Copy the lines from the one containing "Click the list icon on the 목록 button" through the end of the entries, word for word, with both ends included.

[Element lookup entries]
● ● ● ● ●

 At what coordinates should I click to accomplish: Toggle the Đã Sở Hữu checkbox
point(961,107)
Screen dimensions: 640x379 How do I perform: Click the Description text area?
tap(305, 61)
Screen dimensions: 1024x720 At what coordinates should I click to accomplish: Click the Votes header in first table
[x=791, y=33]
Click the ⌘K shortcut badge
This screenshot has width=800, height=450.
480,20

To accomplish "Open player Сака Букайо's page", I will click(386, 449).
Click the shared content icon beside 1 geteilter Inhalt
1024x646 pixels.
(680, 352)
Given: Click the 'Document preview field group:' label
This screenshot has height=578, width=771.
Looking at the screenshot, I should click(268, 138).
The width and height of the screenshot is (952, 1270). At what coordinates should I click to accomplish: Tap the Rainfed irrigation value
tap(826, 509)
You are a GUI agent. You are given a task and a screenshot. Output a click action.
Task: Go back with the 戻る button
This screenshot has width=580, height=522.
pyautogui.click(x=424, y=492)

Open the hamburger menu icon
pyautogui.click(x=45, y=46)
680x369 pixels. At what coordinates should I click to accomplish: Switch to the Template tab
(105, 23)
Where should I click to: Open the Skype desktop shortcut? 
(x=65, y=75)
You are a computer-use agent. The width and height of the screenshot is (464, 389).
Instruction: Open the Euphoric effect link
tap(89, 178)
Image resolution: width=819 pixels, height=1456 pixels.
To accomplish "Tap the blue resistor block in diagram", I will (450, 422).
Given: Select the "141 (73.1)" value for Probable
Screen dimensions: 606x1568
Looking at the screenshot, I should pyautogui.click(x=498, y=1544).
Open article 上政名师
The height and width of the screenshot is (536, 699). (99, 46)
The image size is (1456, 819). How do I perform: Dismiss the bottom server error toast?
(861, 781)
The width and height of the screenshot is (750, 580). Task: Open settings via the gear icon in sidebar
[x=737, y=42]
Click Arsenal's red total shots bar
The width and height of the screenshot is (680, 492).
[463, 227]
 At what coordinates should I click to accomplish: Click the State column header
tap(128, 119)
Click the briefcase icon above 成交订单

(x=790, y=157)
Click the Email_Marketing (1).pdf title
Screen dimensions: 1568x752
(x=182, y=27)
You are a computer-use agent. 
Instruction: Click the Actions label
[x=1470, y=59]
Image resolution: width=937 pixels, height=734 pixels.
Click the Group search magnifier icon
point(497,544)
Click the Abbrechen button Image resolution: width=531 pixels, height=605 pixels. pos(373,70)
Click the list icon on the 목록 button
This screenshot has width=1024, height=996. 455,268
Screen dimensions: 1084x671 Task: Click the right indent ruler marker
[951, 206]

● ● ● ● ●

*Output of the task*.
Click the list icon on the 목록 button
This screenshot has width=1024, height=996. 455,268
Screen dimensions: 1084x671 Task: Click the right indent ruler marker
[951, 206]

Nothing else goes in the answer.